• To do:
In the entries that follow, find each line with the word "target" and copy it.

........

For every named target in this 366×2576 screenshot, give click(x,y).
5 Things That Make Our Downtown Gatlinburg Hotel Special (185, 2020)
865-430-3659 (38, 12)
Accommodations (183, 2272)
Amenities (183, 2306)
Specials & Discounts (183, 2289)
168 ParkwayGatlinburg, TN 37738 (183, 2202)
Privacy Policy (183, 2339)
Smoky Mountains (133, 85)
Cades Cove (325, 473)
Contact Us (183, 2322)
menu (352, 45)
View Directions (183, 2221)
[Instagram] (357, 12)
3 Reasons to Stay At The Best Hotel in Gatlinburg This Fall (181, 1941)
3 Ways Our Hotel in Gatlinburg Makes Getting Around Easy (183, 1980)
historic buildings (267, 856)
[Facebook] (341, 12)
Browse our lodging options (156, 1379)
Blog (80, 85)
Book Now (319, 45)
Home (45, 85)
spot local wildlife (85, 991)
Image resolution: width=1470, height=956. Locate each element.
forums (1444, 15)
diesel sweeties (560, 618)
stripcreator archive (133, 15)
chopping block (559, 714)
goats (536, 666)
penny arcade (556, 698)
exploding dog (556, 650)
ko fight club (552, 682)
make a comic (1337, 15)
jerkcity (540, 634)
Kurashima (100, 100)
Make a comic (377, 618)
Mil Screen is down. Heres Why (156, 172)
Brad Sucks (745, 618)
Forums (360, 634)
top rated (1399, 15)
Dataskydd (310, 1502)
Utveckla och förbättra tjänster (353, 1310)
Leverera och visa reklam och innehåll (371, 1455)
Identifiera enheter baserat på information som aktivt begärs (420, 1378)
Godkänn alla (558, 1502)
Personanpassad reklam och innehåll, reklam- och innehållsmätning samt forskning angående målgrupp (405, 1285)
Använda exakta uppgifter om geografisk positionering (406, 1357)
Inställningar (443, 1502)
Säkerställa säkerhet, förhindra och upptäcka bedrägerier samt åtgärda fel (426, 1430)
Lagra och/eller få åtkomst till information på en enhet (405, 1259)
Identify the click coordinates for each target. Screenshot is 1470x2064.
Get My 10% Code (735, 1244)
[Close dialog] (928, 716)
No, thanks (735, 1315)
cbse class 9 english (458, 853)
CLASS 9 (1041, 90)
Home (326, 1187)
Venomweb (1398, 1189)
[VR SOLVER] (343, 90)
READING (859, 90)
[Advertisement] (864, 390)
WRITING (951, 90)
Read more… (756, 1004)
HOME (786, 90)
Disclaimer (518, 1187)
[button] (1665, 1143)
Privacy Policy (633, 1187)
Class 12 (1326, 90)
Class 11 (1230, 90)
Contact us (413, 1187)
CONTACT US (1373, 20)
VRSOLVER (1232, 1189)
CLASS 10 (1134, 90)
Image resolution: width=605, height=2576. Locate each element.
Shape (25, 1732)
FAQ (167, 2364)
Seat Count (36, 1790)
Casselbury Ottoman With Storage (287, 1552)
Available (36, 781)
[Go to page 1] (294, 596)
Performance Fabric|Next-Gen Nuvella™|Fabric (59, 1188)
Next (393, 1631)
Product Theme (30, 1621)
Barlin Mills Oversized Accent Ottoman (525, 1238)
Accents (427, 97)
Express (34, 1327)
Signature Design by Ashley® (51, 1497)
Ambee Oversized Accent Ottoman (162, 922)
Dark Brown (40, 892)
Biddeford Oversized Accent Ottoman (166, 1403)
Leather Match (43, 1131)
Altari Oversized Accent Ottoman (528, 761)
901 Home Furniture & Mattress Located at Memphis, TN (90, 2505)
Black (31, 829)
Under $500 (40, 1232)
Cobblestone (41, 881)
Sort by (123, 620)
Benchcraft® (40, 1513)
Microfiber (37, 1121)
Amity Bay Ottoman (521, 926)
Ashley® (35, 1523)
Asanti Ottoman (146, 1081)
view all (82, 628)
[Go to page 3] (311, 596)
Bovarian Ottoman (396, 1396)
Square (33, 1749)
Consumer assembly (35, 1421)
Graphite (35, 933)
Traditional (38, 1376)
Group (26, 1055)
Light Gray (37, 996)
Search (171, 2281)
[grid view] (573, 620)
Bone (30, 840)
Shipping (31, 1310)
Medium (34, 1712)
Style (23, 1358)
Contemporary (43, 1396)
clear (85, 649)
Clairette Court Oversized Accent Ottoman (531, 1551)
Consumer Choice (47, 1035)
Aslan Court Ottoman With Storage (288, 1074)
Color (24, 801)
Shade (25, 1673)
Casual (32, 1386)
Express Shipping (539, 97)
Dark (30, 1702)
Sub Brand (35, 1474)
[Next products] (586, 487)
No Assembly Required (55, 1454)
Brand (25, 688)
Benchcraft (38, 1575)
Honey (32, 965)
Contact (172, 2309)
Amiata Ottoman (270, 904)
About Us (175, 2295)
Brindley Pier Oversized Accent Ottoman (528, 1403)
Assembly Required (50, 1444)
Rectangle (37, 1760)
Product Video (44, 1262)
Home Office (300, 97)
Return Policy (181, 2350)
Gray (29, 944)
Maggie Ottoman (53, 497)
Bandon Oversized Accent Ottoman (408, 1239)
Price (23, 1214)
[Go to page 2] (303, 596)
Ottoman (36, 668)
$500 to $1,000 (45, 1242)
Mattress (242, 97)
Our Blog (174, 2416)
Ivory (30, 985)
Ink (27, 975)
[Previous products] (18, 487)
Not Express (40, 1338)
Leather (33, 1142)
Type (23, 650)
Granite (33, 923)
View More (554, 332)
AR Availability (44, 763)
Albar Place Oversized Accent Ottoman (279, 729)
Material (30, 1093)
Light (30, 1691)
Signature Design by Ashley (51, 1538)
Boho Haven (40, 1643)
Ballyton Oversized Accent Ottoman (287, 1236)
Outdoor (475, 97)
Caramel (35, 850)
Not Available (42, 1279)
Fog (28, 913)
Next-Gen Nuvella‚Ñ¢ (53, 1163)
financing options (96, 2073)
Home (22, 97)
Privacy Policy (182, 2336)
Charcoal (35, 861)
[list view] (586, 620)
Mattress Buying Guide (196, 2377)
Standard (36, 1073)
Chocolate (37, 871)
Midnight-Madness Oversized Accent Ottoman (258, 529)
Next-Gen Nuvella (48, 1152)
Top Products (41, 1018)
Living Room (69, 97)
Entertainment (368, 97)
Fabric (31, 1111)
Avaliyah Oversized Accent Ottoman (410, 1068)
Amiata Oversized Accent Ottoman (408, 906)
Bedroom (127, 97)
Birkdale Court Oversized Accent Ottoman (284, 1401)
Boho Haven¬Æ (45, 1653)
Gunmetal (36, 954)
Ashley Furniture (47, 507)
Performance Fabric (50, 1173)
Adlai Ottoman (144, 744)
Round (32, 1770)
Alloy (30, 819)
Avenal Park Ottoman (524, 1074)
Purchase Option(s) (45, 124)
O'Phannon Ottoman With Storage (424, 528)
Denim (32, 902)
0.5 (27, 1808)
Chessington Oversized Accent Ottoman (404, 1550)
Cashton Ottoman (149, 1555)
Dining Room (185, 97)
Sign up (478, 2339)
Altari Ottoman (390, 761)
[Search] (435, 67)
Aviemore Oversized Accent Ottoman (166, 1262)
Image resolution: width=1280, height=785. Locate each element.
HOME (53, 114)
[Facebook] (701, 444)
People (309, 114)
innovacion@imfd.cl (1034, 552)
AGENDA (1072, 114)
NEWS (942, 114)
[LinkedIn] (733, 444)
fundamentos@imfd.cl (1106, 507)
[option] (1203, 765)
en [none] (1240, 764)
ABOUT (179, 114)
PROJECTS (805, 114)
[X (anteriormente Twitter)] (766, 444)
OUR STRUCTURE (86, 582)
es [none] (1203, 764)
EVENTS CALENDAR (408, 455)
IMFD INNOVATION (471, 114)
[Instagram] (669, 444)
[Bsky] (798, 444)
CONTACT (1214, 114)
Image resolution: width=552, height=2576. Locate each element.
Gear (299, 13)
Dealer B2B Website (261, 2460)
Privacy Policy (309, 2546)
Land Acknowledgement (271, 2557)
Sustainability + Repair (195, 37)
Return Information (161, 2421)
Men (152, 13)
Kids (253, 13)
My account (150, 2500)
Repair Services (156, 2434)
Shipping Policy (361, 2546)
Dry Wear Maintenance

........

• Response to the task:
For every named target in this 366×2576 screenshot, give click(x,y).
Identify the click coordinates for each target. Screenshot is 1470x2064.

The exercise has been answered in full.